_DOCUMENT TEXT_
Once the water has been disinfected, it is sent to a five-million-gallon storage reservoir, where it is then distributed through the West Basin Title 22 Distribution System. The system is connected to recycled water users throughout the South Bay area, including parks, golf courses, schools, cemeteries, green belt areas, as well as oil refineries and other industrial users.

High chlorine residual requirement

When the plant came on-line in 1995, operators found it difficult to maintain the required chlorine residual for Title 22 water, which is 5.6 milligrams per liter (mg/L) to 6.0 mg/L. As a result, the plant injected significantly high dosage rates of sodium hypochlorite in order to consistently meet the high residual requirement.


Hypochlorite use for Title 22 water was reduced by 35 percent due to more efficient chemical mixing.

The plant's original sodium hypochlorite dispersion system was a "flash mixer" of conventional design, which incorporated an injector and mechanical paddle mixer to feed sodium hypochlorite to flows entering the contact basins. Facility management eventually determined that increasing and optimizing mixing energy would better ensure thorough chemical induction and dispersion. In addition, operators felt that more thorough mixing in this application would help prevent deposition of solids in the contact chamber, which would further increase chemical efficiency.

In 1998, the facility replaced the original mixing system with an in-line chemical induction unit that is capable of inducing the chemical directly into the process stream at velocities of up to 60 feet per second (ft/sec). The new Water Champ® Chemical Induction Unit (CIU), developed by USFilter's Stranco Products, Bradley, Ill., operates on the simple principle of applying all available energy directly to the chemical being activated.

_RECORDED DATA_
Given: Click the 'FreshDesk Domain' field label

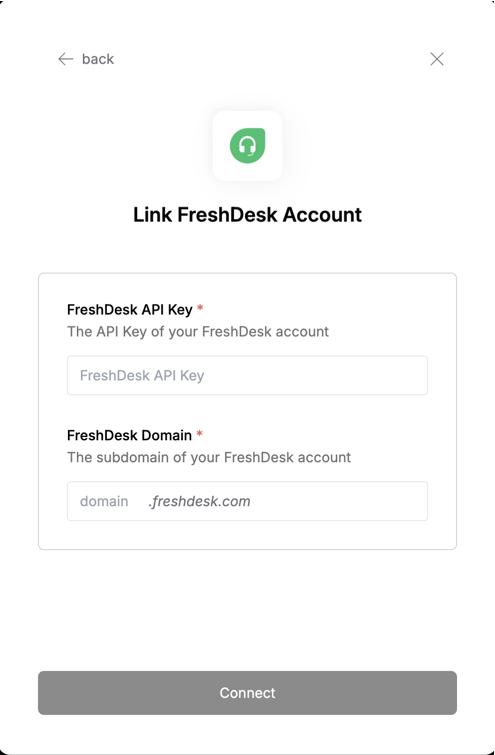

_WHAT YOU WILL DO_
(1) List every kind of recycled water user named in the water recycling passage.
(2) Please rewrite everything from "Once the water" down to "other industrial users." in the water recycling passage, replacing "five-million-gallon" with "ten-million-gallon".
(3) Write the next part of the water recycling passage, starting after its last sentence.
The lines have no part in this work.

_ANSWER LIST_
(1) Parks, golf courses, schools, cemeteries, green belt areas, oil refineries, and other industrial users.

(2)
Once the water has been disinfected, it is sent to a ten-million-gallon storage reservoir, where it is then distributed through the West Basin Title 22 Distribution System. The system is connected to recycled water users throughout the South Bay area, including parks, golf courses, schools, cemeteries, green belt areas, as well as oil refineries and other industrial users.

(3)
The unit design includes a five-horse power (hp) chemical processing duty motor mounted to the in-line unit with a vacuum body and airfoil design propeller at the other end. Chemical solution is injected into the body of the unit and is dispersed into the channel, while simultaneously mixed through this open propeller. The unique airfoil design of the titanium propeller rotates at 3,450 revolutions per minute (rpm), enabling the unit to achieve high energy transfer. The motor-driven open propeller creates a vacuum in the chamber directly above the propeller. This vacuum is transmitted to the chemical metering system by a vacuum line.

A Water Champ CIU was installed in the 42-inch effluent pipe (following mono-media filtration in the Title 22 process stream) using a packing gland/knife gate valve arrangement. This allowed the unit to be installed into the closed conduit to maximize the chemical induction/mixing process, positioned perpendicular to the conduit. From the sodium hypochlorite bulk tanks, a chemical metering pump feeds the chemical feed line leading to the in-line unit.

Positioned downward into the flow regime, the chemical induction unit provides a zone of influence across the influent conduit discharge, creating a highly turbulent axial flow pattern that extends away from the propeller outward into the process flow. This generates high zone diffusion and a high turbulence region as sodium hypochlorite is simultaneously dispersed. Flows passing the mixing area make contact with this turbulence and distributed chemical, resulting in a high rapid mixing rate.

Chemical induction: The key

Because the new high energy induction unit provides a more homogenous solution of chlorine residual within the entire contact basin than the previous system, the plant immediately reduced the dosage of sodium hypochlorite required to achieve the relatively high effluent chlorine residual of 5.6 mg/l to 6.0 mg/l. Hypochlorite use for Title 22 water was reduced by 35 percent due to more efficient chemical mixing, thereby providing a simple payback for the new mixer in its first 60 days of service.


The switch to the high-energy chemical induction unit has substantially improved algae control.

Due to the increased efficiency brought about by the installation of the original Water Champ CIU, three additional units have since been installed at the West Bay Water Reclamation Plant.

One of the in-line chemical induction units has been installed to feed coagulant prior to flocculation. The competitive nature of the chemical reactions that precede charge neutralization in the coagulation/flocculation stage of the Title 22 process stream makes it imperative that the coagulant be dispersed as rapidly as possible. The new in-line chemical induction system now provides effective activation of the chemical for maximizing liquid/solid separation.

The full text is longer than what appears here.